#### Provided text
# SS 28.04.18 - Dvorak #5



## realdealblues (Mar 3, 2010)

A continuation of the Saturday Symphonies Tradition:

Welcome to another weekend of symphonic listening! 
_*
*_For your listening pleasure this weekend:*

Antonin Dvorak (1841 - 1904)*

Symphony No. 5, in F major, Op. 76, B. 54

1. Allegro ma non troppo
2. Andante con moto
3. Andante con moto, quasi l'istesso tempo - Allegro scherzando
4. Finale: Allegro molto

---------------------

Post what recording you are going to listen to giving details of Orchestra / Conductor / Chorus / Soloists etc - Enjoy!


----------



## realdealblues (Mar 3, 2010)

Another weekend is here and while I'm still a bit under the weather at least I'm able to get this one posted. Up this weekend is Czech composer Antonin Dvorak's 5th symphony. I'm also amazed that this one wasn't higher on the list but it's all in the way the votes/requests were cast. I haven't heard this one in a couple months so I'm looking forward to a fresh listen. I hope everyone will grab a recording and join in.
########
**Work instructions:**
1 > Answer these questions from the forum thread above:
(a) In what key is the symphony written?
(b) What tempo marking does the second movement carry?
(c) How does the poster describe their own health in the second post?
2 > Decide whether each statement agrees with the forum thread above, and back each answer with the deciding words from it:
(a) The symphony is listed as Op. 76.
(b) The fourth movement is marked Allegro ma non troppo.
(c) The poster heard this symphony within the past week.
#### Information shown
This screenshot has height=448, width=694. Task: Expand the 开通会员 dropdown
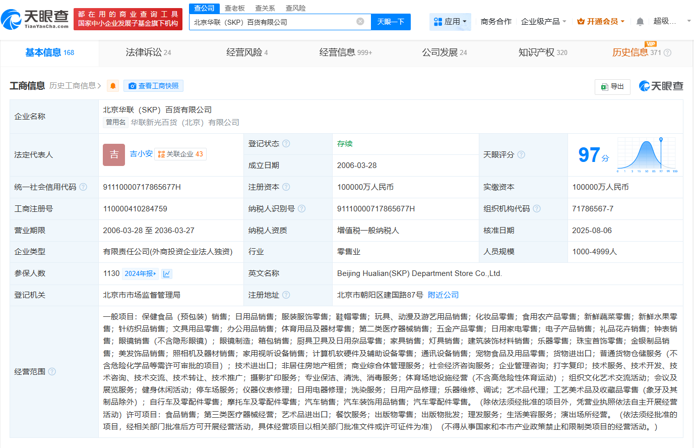tap(601, 22)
########
**Response list:**
1 >
(a) F major
(b) Andante con moto
(c) Still a bit under the weather

2 >
(a) Yes: "Symphony No. 5, in F major, Op. 76, B. 54"
(b) No: "Finale: Allegro molto"
(c) No: "I haven't heard this one in a couple months"